Çukur 1 metre 35 santim
Edanur’un ölümüne ilişkin soruşturma kapsamında dün Küçükçekmece Menekşe Sahil Parkı’nda savcılık ve bilirkişi inceleme yaptı. İncelemede piknik alanı ile kazılan çukur arasındaki mesafe ölçüldü, çukurun da 1 metre 35 santimetre derinliğinde olduğu belirlendi. Hazırlanacak bilirkişi raporu, mahkemeye sunulacak. Piknik yapan ailenin eşyalarının hâlâ orada olduğu görüldü.
Olayla ilgili İBB de idari soruşturma başlattığını açıkladı.
İmamoğlu: “5 yaşındaki bir çocuğun anne babasından ayrı oluşu da incelemeye muhtaçtır”
İBB Başkanı Ekrem İmamoğlu da olayla ilgili ilk kez açıklama yaptı.
İmamoğlu’nun X hesabından paylaştığı açıklama şöyle:
“Küçük Edanur’un, İBB’ye ait bir parkta yaşamını kaybetmesinin yasını tutuyoruz.

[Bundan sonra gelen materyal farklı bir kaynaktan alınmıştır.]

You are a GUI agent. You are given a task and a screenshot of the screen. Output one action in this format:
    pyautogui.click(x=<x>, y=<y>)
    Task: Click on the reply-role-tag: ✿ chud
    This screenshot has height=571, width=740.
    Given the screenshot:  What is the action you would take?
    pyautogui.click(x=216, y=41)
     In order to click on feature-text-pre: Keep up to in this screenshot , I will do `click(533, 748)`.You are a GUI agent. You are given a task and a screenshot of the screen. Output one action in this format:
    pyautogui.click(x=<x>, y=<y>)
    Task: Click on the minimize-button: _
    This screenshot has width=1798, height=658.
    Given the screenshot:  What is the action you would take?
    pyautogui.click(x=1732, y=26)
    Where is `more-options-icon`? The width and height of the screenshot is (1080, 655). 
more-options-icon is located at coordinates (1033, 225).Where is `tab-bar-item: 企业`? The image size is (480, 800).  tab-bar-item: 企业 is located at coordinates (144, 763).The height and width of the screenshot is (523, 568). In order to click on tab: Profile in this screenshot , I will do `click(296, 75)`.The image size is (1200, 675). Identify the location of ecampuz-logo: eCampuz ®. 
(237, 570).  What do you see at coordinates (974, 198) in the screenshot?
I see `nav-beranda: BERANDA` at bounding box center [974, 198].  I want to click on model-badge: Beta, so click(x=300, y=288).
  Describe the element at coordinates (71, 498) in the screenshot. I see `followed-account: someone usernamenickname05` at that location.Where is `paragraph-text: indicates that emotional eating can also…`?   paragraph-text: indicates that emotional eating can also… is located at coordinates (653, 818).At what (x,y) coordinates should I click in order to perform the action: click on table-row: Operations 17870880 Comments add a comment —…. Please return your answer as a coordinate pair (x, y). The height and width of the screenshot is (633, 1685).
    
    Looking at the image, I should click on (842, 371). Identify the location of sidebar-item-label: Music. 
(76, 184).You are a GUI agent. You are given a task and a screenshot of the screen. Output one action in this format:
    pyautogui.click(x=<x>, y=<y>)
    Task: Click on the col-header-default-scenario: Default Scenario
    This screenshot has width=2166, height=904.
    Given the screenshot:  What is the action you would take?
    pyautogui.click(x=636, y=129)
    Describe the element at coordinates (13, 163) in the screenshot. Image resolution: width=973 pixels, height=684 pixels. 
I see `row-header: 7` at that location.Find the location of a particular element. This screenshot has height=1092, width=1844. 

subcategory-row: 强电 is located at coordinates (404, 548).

Olayın hemen ardından başlattığımız teftiş süreci yakında tamamlanacak. Sorumluluları cezasız bırakmayacağız. Adli makamların da soruşturması devam ediyor. Minik yavrumuzun acısını yaşarken, bu olayın her zaman olduğu gibi siyasal istismar malzemesi haline getirilmesini de utanarak izliyoruz.
Bu ülkede kah tren kazalarındaki ihmallerde, kah maden facialarındaki ihmallerde çok sayıda vatandaşımızı kaybettik. Bu olaylarda ağızlarını bıçak açmayanların, ya da ‘Ölüm bu işin fıtratında var. Güzel öldüler.’ diyebilenlerin sözde vicdani çıkışlarına itibar etmiyoruz. 5 yaşındaki bir yavrumuz ne yazık ki yaşamdan kopmuştur. Üstelik, olayla ortaya çıkan aile trajedisi ise, iktidarın çocuklarımızı koruyup kollamada ne kadar başarısız kaldığının kanıtıdır. Kuşkusuz olayla ilgili soruşturma gibi, 5 yaşındaki bir çocuğun anne babasından ayrı oluşu ve bu yüzden cenazesinin kaldırılmasının dahi 2 gün alması da incelemeye muhtaçtır.
Yaşamını yitiren bir yavrumuzun ardından, sıfatı büyük devlet adamlarının sadece siyasi saiklerle yaptıkları açıklamaları vicdanlı kamuoyunun takdirine bırakıyor, yavrumuza Allah’tan rahmet diliyorum.”